• **Required action 1**:
Edit the stored data entries from the line with "What do you see at coordinates (286, 428)" to the line with "legend-swatch-supcnn is located": replace "screenshot" with "screen capture" and give those rows back with nothing else changed.

[Excerpt Boundary: Start]

# Study Partner Mechanical Exam



## Adrian Lowenstein (Feb 1, 2020)

Looking for a study partner for the Mechanical MDM exam this coming spring in the New York City area. Even if you are not taking MDM, still open to studying morning topic together. Please reach out if interested, looking to get started asap.


----------



## Edgy Cheesy Graphite PE (Feb 3, 2020)

Good luck with your studying and with finding a study partner. But you said something that I want to comment on.



Adrian Lowenstein said:


> Even if you are not taking MDM, still open to studying morning topic together.


I just want to make sure you realize that the Mechanical PE exam is no longer broken into morning "breath" and afternoon "depth" sections. The entire exam is only depth now. If you're taking MDM, there will be no thermo-fluids anywhere on the exam. It's all MDM. It's been this way since... either 2014 or 2017, I can't remember.

Here's a link to the MDM exam specification: https://ncees.org/wp-content/uploads/MDM_Apr-2020_CBT.pdf


----------



## Saurabh9978 (Mar 7, 2020)

Hello , I am planning to take MDM in April 2020

have you guys enrolled to any classes ?


----------



## Ijoinedbecausecovid (Apr 24, 2020)

Hey, are you still studying for this?

Because I'm 99% certain there are errors in the practice test from NCEES and would like to run it by someone.


----------

[Excerpt Boundary: End]

• **Required action 2**:
Answer from the forum thread about finding a study partner for the Mechanical exam:
(a) In which area is Adrian Lowenstein looking for a study partner?
(b) According to Edgy Cheesy Graphite PE, what subject will not appear anywhere on the exam for someone taking MDM?
(c) Where does Ijoinedbecausecovid believe there are errors?

[Records to use Boundary: Start]

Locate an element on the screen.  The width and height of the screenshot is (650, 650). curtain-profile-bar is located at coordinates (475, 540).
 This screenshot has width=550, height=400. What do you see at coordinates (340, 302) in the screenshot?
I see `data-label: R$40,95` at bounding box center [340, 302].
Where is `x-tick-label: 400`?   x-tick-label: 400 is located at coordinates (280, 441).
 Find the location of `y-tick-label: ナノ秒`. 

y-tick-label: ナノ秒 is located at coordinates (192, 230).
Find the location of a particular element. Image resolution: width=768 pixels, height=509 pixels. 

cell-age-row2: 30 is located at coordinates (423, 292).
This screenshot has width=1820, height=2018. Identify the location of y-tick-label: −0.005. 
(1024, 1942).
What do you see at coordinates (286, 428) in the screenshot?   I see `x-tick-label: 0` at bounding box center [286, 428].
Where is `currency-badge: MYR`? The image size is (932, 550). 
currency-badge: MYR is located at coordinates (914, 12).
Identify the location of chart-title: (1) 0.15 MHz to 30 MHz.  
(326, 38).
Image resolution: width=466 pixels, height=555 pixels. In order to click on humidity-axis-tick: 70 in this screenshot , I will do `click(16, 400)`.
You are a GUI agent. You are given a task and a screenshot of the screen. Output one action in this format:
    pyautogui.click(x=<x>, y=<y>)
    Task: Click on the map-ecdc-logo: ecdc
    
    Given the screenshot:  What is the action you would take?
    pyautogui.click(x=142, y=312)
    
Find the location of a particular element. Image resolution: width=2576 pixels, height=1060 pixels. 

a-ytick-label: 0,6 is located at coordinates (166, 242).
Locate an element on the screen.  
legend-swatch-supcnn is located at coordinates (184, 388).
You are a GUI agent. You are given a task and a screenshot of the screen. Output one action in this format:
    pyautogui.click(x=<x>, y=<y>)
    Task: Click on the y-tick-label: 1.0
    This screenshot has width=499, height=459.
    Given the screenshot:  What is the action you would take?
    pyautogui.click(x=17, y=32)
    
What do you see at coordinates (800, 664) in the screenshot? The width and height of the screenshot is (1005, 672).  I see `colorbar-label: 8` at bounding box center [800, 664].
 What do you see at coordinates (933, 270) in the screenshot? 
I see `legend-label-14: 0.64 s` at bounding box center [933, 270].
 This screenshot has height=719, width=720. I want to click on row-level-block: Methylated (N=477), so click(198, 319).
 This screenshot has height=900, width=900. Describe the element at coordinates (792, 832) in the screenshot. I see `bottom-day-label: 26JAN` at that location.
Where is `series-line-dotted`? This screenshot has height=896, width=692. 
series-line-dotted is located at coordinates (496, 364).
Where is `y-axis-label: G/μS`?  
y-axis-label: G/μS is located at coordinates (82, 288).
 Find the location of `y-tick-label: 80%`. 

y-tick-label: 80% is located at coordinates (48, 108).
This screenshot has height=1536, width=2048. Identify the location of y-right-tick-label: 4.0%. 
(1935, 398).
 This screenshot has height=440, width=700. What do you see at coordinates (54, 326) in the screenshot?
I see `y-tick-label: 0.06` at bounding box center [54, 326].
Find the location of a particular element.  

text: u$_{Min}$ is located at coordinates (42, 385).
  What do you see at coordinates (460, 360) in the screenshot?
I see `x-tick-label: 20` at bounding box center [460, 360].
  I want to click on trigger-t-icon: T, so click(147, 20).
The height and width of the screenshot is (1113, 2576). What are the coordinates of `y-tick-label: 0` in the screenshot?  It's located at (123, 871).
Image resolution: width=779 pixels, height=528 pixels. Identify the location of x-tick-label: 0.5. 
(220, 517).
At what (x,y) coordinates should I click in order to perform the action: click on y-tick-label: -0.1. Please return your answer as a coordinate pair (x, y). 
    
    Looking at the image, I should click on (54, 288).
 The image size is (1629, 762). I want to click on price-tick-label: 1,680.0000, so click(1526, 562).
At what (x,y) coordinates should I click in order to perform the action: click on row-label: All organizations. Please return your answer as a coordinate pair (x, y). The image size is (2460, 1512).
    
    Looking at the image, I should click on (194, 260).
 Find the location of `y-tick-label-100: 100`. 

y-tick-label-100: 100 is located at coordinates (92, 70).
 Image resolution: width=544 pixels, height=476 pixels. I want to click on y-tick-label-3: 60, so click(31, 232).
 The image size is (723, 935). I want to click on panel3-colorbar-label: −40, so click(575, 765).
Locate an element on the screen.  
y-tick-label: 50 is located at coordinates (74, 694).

[Records to use Boundary: End]

• **Response box 1**:
What do you see at coordinates (286, 428) in the screen capture?   I see `x-tick-label: 0` at bounding box center [286, 428].
Where is `currency-badge: MYR`? The image size is (932, 550). 
currency-badge: MYR is located at coordinates (914, 12).
Identify the location of chart-title: (1) 0.15 MHz to 30 MHz.  
(326, 38).
Image resolution: width=466 pixels, height=555 pixels. In order to click on humidity-axis-tick: 70 in this screen capture , I will do `click(16, 400)`.
You are a GUI agent. You are given a task and a screen capture of the screen. Output one action in this format:
    pyautogui.click(x=<x>, y=<y>)
    Task: Click on the map-ecdc-logo: ecdc
    
    Given the screen capture:  What is the action you would take?
    pyautogui.click(x=142, y=312)
    
Find the location of a particular element. Image resolution: width=2576 pixels, height=1060 pixels. 

a-ytick-label: 0,6 is located at coordinates (166, 242).
Locate an element on the screen.  
legend-swatch-supcnn is located at coordinates (184, 388).

• **Response box 2**:
(a) The New York City area
(b) Thermo-fluids
(c) In the practice test from NCEES